🤖 AI Summary
A rigorous, operational definition and systematic evaluation framework for Scientific General Intelligence (SGI) remain lacking. Method: We propose an operational definition of SGI and introduce SGI-Bench—the first multimodal benchmark covering the full scientific discovery pipeline—featuring four scientist-aligned tasks grounded in the Practical Inquiry Model (PIM): deep inquiry, creative hypothesis generation, dry/wet experimental execution, and cross-disciplinary reasoning. Our methodology integrates retrieval-augmented generation (RAG), multi-stage task modeling, expert annotation, execution-based validation, and a novel test-time reinforcement learning (TTRL) paradigm to enhance hypothesis novelty in an unsupervised manner. Results: Experiments reveal severe bottlenecks in current LLMs—particularly in deep inquiry (10–20% accuracy) and wet-lab experimental fidelity. TTRL boosts hypothesis novelty by 37% without requiring ground-truth references. This work establishes foundational benchmarks, definitions, and methodologies for evaluating and advancing SGI capabilities.
📝 Abstract
Despite advances in scientific AI, a coherent framework for Scientific General Intelligence (SGI)-the ability to autonomously conceive, investigate, and reason across scientific domains-remains lacking. We present an operational SGI definition grounded in the Practical Inquiry Model (PIM: Deliberation, Conception, Action, Perception) and operationalize it via four scientist-aligned tasks: deep research, idea generation, dry/wet experiments, and experimental reasoning. SGI-Bench comprises over 1,000 expert-curated, cross-disciplinary samples inspired by Science's 125 Big Questions, enabling systematic evaluation of state-of-the-art LLMs.

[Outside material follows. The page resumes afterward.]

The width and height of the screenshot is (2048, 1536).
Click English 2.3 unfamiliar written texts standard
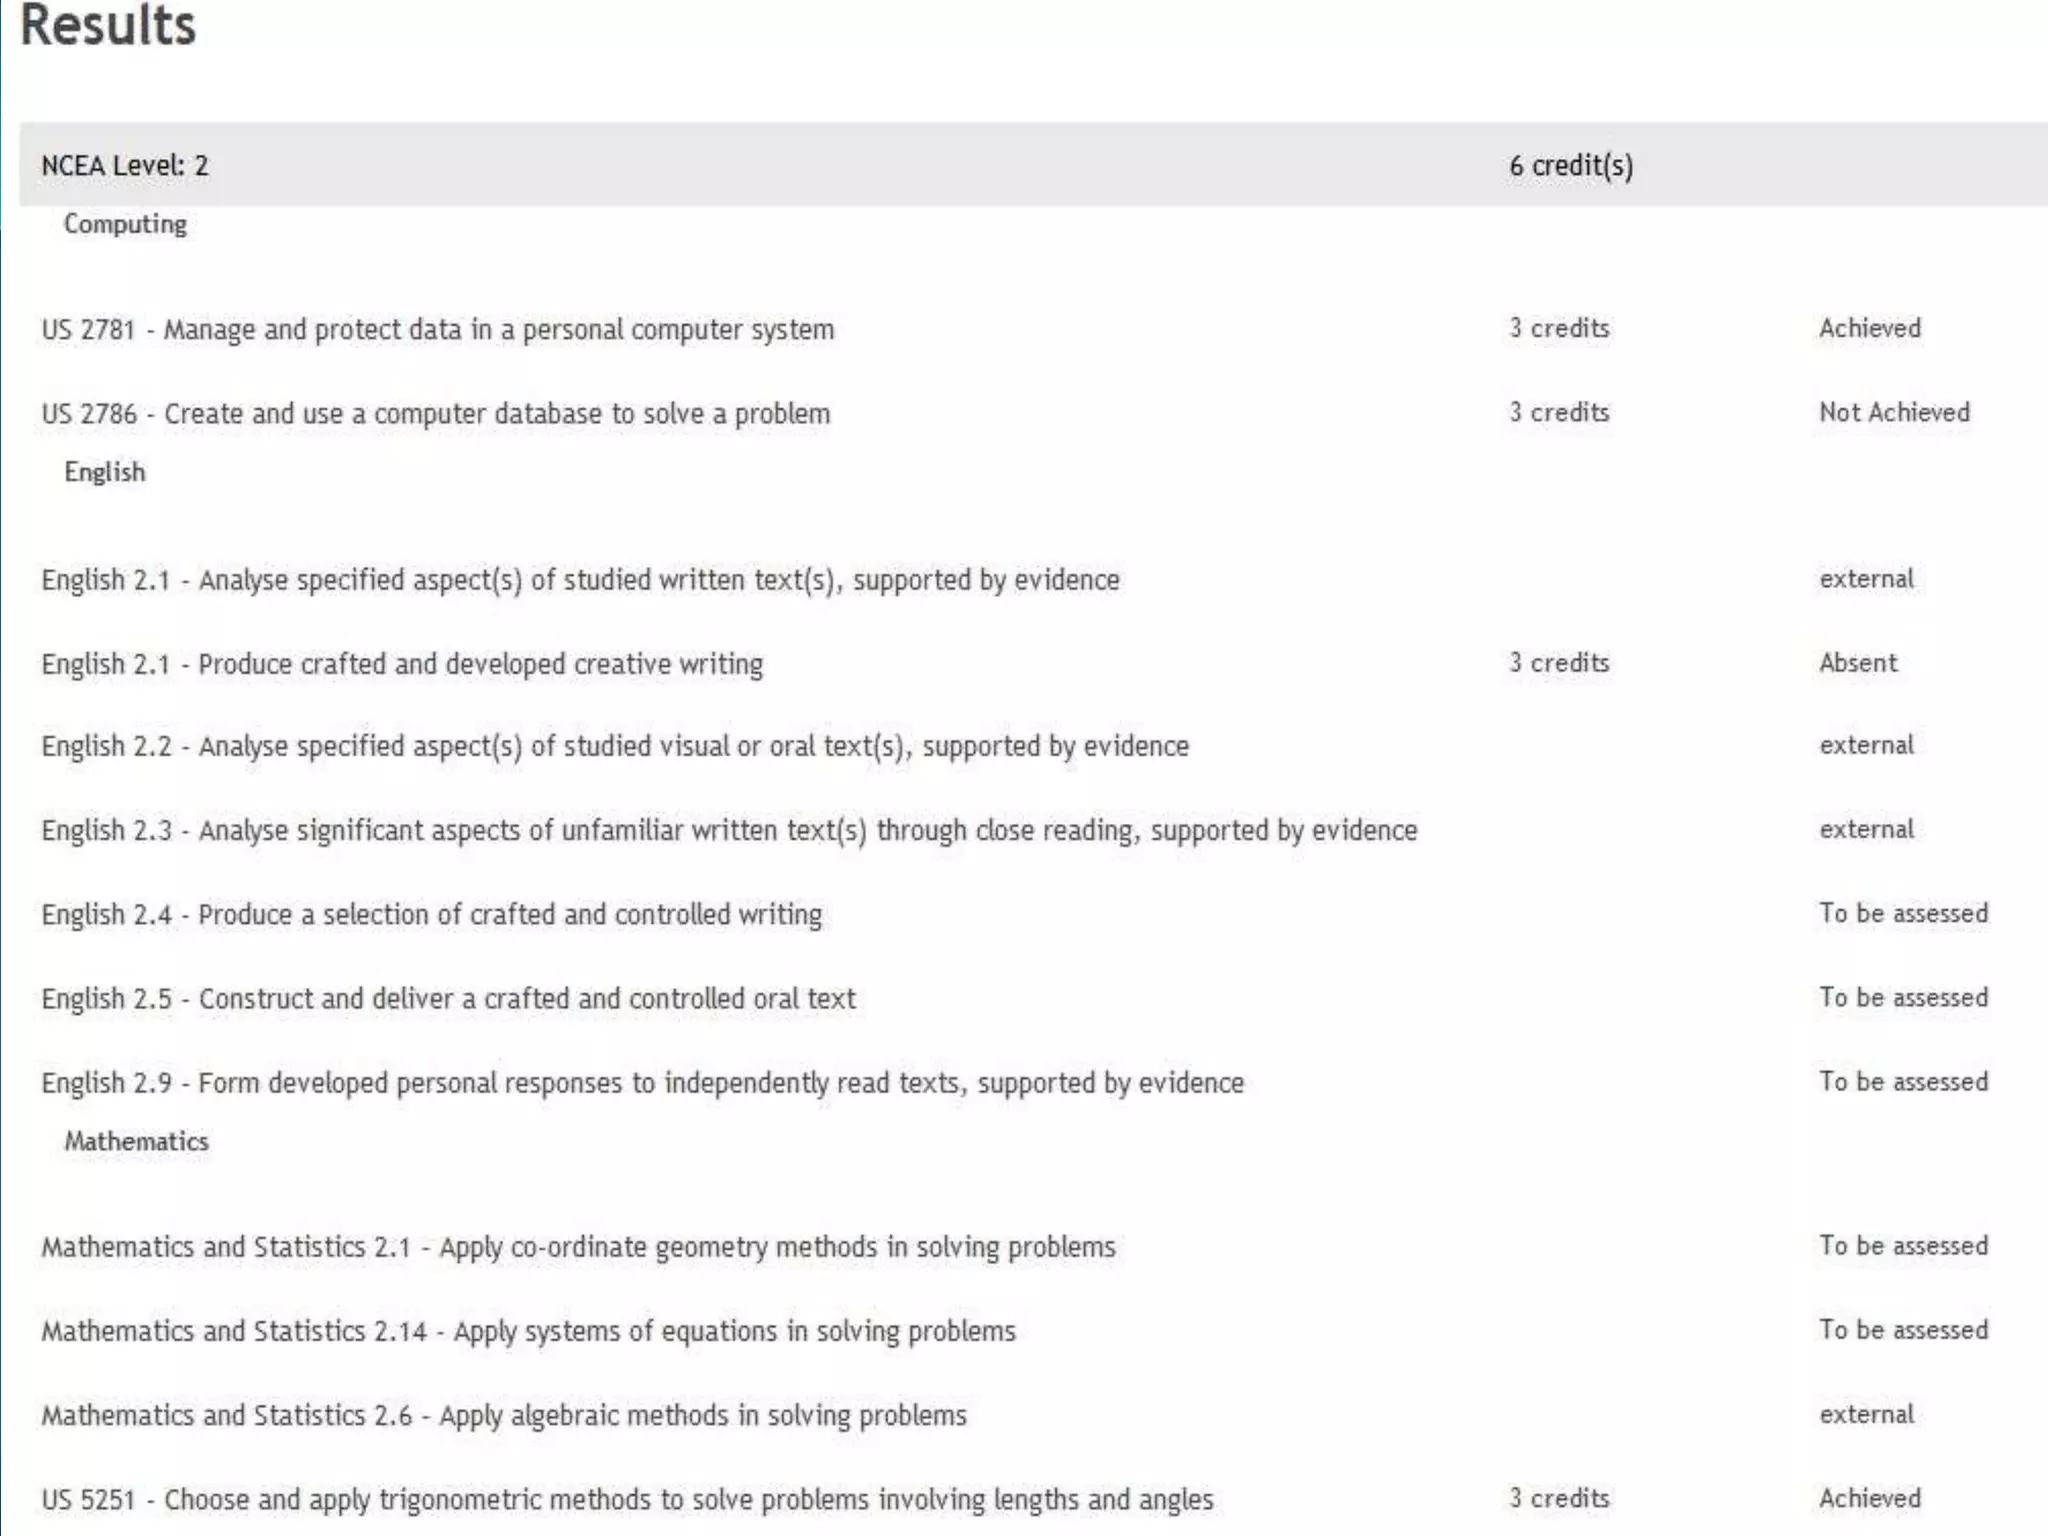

Results reveal gaps: low exact match (10--20%) in deep research despite step-level alignment; ideas lacking feasibility and detail; high code executability but low execution result accuracy in dry experiments; low sequence fidelity in wet protocols; and persistent multimodal comparative-reasoning challenges. We further introduce Test-Time Reinforcement Learning (TTRL), which optimizes retrieval-augmented novelty rewards at inference, enhancing hypothesis novelty without reference answer. Together, our PIM-grounded definition, workflow-centric benchmark, and empirical insights establish a foundation for AI systems that genuinely participate in scientific discovery.